__Set exercise__: Please condense the paragraph in the EEStor comment thread that starts "Believability of protagonists" into a short bulleted list that keeps its main points.

__Page extract__:
So how near are the eestor claims to these limits? Is there any mechanism in which nano-structures could increase the stored electrostatic energy - if do what are the limits on this? Is there any other possible physical mechanism for the energy storage?

To me, these limits look very fundamental. In some ways more fundamental than the energy vs cross-section arguments in cold fusion since it is conceivable though very implausible that some quantum mechanical mechanism would allow weird electrostatic sheilding of nuclei by electrons and so increase cross-section. Of course the gap between expected and claimed there was more than X1000!


(9) vs cold fusion - the "proof of concept" for eestor is much much more straightforward, and not confused by arcane experimental issues.

(10) Believability of protagonists here for me weighs much much less heavily than science. But maybe those who think the device can exist should try to find plausible and detailed mechanisms involving electrostatic fields for the claimed energy density? Quantum mechanics here does not seem likely to change things very much since electron wave functions will store enery roughly the same as the classical analog.

(My qualifications: non-expert, 4 yrs maths incl some theoretical physics & QM, I teach electronics and have a decent but not very detailed understanding of the underlying physics. I never knew before this of the k saturation issue as opposed to breakdown voltage in spite of using regularly high-k ceramic caps - which perhaps makes possible eestor ignorance at some historic time more plausible)

Best wishes, Tom

ee-tom said...

PS - since I am new here, and have enjoyed reading the discussions. Thanks very much to all for well-argued and high quality debate (which for me means willingness to engage combatively with other people's ideas whilst respecting them as persons, + respecting their right to hold contrary views.)

Lensman said...

steve said...

Lensman,

Your attribution of the following quote to Kleiner Perkins regarding EEstor is NOT accurate:

"Our most risky investment."

It's VERY important that when you quote somebody those words be totally accurate.

__Stored data__:

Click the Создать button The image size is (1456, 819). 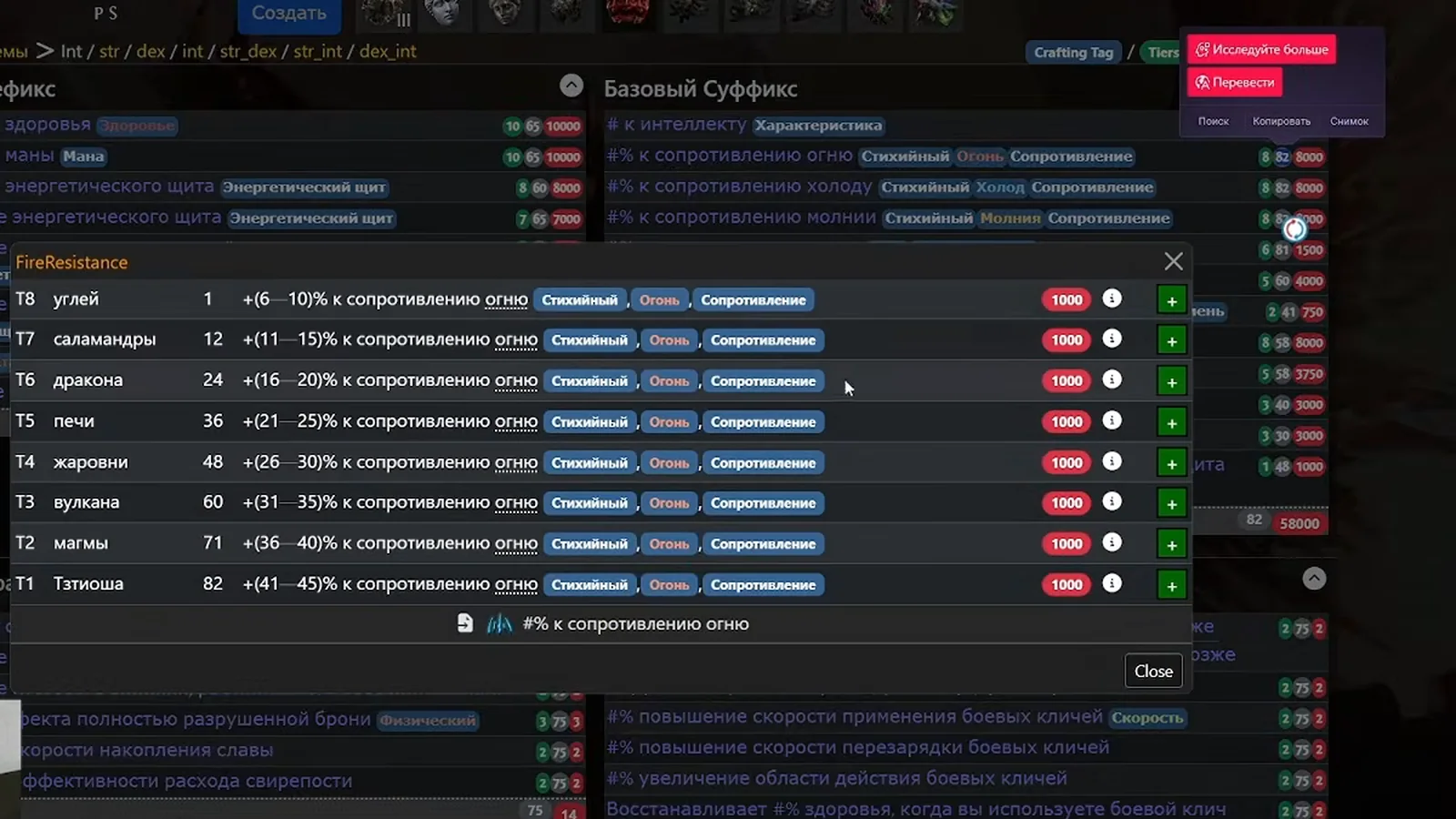tap(289, 14)
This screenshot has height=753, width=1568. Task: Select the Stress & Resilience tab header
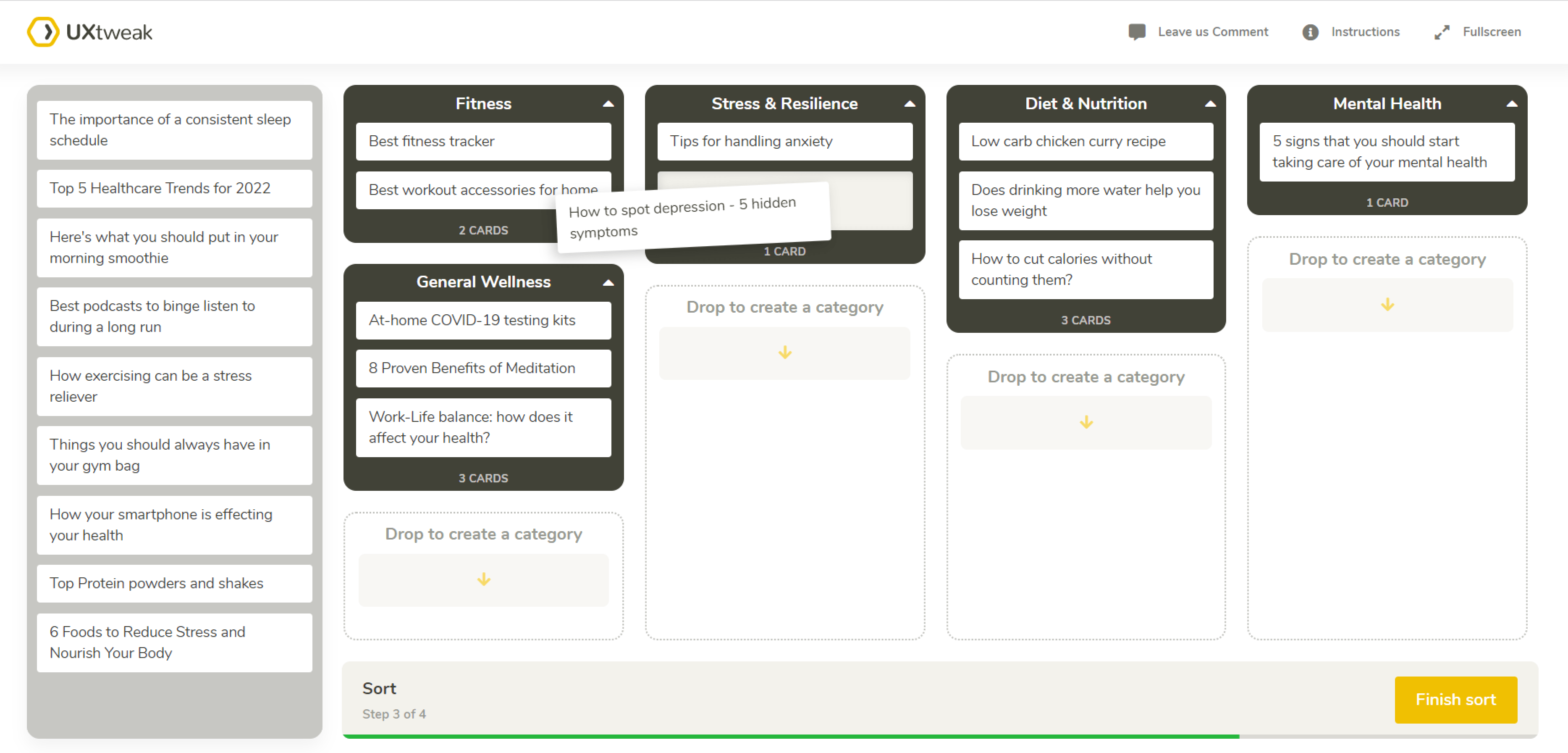[784, 103]
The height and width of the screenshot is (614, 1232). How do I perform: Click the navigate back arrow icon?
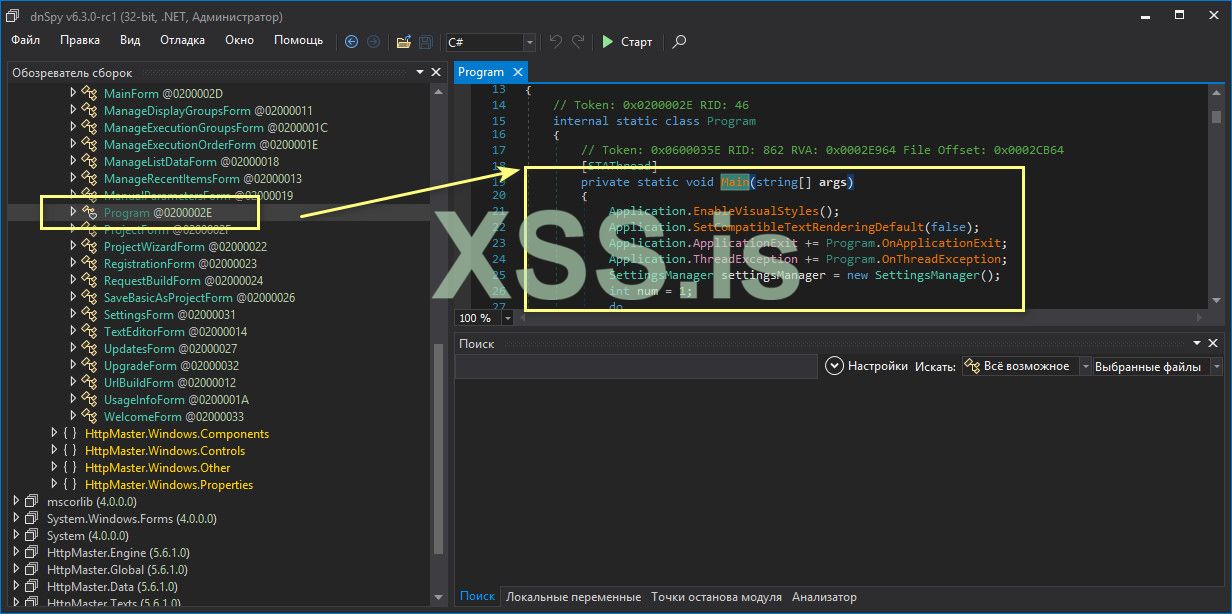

__Result__:
- The believability of the people involved counts far less for the writer than the science does.
- Those who think the device can exist might look for plausible, detailed mechanisms involving electrostatic fields that could account for the claimed energy density.
- Quantum mechanics seems unlikely to change much, since electron wave functions store energy roughly as the classical analog does.